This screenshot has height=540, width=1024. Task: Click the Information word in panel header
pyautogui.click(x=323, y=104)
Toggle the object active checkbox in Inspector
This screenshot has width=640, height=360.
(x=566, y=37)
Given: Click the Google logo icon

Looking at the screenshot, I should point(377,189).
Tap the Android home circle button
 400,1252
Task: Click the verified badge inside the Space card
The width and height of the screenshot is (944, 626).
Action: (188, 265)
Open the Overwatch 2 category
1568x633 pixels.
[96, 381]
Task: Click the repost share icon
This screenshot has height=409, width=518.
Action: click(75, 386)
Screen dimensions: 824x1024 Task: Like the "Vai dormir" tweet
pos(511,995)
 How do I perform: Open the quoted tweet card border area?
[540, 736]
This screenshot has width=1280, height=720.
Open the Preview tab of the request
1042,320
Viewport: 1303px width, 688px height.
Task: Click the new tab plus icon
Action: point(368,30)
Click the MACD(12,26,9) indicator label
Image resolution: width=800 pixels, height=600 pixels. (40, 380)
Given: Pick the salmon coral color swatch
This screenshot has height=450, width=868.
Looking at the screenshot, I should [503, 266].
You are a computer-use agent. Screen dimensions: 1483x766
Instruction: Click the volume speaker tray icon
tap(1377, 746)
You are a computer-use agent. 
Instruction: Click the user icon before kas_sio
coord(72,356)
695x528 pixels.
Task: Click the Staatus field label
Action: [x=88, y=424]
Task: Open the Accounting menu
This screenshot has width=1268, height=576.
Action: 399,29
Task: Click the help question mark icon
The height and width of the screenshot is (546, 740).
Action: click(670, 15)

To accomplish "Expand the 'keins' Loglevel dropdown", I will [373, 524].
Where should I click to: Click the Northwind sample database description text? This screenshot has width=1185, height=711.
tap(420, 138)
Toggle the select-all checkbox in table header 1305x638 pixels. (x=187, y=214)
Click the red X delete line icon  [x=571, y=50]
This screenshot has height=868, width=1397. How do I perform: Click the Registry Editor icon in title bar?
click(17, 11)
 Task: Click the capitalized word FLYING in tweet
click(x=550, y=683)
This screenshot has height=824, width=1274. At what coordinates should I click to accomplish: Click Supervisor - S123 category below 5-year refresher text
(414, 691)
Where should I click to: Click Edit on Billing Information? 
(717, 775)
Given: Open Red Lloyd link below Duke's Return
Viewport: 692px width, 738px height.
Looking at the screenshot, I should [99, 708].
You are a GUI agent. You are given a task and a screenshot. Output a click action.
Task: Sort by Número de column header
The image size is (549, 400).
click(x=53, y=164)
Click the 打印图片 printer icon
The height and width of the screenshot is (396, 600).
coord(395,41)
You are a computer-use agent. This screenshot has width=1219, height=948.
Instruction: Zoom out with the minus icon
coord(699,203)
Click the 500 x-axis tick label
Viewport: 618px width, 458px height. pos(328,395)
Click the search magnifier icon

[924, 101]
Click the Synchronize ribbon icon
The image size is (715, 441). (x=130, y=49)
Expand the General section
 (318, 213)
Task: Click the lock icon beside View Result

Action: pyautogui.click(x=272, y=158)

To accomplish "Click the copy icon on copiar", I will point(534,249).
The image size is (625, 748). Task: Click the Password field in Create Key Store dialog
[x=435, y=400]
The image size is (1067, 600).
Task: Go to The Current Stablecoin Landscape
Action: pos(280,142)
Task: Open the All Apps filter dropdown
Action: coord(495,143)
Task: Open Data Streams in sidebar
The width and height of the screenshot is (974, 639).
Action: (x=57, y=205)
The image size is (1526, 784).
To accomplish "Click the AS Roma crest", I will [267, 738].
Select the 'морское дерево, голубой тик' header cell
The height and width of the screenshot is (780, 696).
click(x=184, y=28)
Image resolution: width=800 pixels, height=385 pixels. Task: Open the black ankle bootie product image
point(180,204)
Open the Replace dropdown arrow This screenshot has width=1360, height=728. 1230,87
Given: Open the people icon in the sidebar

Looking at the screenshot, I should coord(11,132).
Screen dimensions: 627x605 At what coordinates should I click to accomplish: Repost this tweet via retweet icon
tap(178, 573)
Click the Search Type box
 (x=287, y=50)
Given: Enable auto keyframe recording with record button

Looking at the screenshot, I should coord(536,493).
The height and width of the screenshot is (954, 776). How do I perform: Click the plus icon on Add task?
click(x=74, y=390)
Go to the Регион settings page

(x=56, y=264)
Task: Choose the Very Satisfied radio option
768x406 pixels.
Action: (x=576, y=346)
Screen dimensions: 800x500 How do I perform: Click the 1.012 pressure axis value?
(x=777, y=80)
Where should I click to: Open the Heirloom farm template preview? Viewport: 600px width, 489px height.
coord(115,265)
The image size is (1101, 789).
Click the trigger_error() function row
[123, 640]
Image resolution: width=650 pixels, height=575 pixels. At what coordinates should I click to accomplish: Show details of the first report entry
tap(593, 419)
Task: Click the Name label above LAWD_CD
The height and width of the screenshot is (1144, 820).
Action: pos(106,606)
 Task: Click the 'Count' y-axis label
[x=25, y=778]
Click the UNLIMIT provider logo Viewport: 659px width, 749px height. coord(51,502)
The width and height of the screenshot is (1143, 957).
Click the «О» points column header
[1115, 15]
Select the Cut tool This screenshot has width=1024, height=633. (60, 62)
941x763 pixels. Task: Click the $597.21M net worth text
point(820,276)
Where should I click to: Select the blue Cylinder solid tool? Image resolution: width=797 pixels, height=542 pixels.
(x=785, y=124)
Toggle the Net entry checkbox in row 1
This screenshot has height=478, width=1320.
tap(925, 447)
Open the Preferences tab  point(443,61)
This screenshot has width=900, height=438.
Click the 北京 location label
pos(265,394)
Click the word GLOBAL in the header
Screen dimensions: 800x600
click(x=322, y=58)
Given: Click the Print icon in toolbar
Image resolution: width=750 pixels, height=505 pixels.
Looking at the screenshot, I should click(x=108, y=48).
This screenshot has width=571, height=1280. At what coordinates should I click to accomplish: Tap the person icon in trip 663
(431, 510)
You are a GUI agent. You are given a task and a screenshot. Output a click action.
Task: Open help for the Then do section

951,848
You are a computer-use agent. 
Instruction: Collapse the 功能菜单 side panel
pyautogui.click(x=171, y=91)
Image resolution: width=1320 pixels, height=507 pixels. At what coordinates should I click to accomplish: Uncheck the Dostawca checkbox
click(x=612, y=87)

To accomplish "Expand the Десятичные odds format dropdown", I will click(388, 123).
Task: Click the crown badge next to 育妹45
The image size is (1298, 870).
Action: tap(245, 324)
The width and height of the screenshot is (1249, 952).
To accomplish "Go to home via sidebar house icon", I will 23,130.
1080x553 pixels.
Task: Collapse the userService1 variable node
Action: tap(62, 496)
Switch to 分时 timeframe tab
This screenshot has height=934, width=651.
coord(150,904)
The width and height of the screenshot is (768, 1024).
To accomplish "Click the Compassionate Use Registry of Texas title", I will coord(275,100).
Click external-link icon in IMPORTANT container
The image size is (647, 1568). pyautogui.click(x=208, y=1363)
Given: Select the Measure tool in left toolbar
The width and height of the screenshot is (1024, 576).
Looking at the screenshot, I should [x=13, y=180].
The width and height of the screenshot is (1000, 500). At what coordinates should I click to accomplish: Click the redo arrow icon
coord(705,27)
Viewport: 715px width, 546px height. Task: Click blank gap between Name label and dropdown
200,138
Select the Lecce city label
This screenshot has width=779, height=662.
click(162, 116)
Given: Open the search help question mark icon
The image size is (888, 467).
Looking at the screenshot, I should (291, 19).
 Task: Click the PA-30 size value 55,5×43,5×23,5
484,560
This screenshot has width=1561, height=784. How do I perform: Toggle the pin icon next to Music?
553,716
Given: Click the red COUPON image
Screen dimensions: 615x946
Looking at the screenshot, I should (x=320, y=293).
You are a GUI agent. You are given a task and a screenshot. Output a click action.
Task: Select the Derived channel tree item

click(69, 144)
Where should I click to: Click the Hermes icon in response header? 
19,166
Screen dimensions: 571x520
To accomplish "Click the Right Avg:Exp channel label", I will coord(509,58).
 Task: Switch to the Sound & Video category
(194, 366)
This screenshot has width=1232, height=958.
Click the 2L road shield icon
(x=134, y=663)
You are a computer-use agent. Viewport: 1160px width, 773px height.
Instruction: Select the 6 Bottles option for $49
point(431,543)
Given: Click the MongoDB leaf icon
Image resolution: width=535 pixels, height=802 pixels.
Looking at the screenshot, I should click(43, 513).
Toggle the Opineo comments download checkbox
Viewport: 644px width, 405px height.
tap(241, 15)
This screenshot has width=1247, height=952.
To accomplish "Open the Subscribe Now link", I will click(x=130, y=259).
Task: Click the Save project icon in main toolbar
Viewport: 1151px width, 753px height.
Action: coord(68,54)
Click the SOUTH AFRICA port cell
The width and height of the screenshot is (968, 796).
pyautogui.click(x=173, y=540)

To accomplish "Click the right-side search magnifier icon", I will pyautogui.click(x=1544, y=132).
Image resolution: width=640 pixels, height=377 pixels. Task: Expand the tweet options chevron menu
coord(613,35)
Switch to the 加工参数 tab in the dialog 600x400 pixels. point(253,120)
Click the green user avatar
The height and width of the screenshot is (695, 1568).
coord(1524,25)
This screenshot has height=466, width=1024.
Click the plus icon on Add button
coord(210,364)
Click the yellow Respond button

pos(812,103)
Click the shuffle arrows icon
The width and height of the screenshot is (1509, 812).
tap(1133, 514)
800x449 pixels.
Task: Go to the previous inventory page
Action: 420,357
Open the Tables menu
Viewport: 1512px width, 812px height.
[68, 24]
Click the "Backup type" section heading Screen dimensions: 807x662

▶ _Description of the task_:
In the listing above, find the line with "The width and height of the screenshot is (1249, 952)." and the line with "Given: Select the", then print exactly those two lines and every line between them, and nothing more.

▶ _Response below_:
The width and height of the screenshot is (1249, 952).
To accomplish "Go to home via sidebar house icon", I will 23,130.
1080x553 pixels.
Task: Collapse the userService1 variable node
Action: tap(62, 496)
Switch to 分时 timeframe tab
This screenshot has height=934, width=651.
coord(150,904)
The width and height of the screenshot is (768, 1024).
To accomplish "Click the Compassionate Use Registry of Texas title", I will coord(275,100).
Click external-link icon in IMPORTANT container
The image size is (647, 1568). pyautogui.click(x=208, y=1363)
Given: Select the Measure tool in left toolbar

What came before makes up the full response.